Records from a pointing dataset:
--- BEGIN ---
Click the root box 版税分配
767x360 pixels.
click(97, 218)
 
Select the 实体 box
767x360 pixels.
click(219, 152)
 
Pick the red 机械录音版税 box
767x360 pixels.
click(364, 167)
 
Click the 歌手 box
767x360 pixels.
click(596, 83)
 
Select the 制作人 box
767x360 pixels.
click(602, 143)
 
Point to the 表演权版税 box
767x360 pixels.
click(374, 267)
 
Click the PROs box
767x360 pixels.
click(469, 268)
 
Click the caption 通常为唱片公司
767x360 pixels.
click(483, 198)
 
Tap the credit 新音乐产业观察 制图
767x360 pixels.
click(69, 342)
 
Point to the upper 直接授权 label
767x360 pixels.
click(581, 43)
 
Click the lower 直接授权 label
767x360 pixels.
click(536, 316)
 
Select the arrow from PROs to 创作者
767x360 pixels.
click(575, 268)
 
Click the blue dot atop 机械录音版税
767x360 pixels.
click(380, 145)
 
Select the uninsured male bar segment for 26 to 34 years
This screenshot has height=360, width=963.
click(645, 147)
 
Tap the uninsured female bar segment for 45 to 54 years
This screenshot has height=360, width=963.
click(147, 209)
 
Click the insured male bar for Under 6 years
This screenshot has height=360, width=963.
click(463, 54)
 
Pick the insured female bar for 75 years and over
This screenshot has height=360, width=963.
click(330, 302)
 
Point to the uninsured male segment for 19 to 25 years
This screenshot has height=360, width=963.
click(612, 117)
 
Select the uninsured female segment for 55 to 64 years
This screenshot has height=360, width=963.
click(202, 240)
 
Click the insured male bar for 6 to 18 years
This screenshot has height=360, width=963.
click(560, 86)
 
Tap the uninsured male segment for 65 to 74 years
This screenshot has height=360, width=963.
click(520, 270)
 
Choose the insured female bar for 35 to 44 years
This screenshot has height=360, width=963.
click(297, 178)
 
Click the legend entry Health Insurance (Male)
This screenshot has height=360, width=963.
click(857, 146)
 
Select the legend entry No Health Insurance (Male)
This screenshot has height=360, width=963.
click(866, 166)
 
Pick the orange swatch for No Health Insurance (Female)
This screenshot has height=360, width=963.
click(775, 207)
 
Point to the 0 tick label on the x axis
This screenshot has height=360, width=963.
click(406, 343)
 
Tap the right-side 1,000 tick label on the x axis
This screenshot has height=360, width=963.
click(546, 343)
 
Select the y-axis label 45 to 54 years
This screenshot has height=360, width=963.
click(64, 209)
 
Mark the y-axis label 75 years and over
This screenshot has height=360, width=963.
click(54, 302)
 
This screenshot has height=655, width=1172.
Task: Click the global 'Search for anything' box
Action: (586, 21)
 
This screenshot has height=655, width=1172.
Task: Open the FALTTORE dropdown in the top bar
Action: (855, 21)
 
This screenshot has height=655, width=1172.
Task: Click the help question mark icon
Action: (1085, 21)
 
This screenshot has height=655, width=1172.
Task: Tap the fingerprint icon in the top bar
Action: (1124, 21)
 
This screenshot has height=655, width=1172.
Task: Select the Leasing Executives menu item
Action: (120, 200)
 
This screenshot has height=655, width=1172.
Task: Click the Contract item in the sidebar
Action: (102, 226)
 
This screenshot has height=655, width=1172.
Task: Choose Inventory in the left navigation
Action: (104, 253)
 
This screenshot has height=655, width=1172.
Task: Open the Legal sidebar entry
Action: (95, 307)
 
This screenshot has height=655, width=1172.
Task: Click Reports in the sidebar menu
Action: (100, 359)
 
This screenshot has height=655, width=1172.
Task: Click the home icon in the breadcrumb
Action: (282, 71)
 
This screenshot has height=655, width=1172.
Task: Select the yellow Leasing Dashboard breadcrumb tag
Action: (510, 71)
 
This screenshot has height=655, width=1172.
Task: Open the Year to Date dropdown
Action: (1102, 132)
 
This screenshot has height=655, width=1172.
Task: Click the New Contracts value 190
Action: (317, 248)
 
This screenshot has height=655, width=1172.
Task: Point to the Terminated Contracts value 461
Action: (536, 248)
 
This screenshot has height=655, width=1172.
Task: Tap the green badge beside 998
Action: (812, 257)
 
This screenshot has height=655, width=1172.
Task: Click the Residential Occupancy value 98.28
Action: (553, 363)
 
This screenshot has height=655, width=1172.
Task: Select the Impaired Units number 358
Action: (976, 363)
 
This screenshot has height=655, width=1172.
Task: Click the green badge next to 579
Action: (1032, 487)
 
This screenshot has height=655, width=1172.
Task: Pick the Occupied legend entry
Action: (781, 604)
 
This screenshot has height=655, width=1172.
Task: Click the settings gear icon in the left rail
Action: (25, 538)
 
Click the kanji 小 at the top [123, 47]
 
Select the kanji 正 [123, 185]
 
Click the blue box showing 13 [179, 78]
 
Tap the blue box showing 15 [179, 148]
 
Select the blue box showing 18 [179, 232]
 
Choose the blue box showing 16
--- END ---
Return every line of the listing above that contains the word "entry", copying each line in full.

• [Reply to the task]:
Click the legend entry Health Insurance (Male)
Select the legend entry No Health Insurance (Male)
Task: Open the Legal sidebar entry
Task: Pick the Occupied legend entry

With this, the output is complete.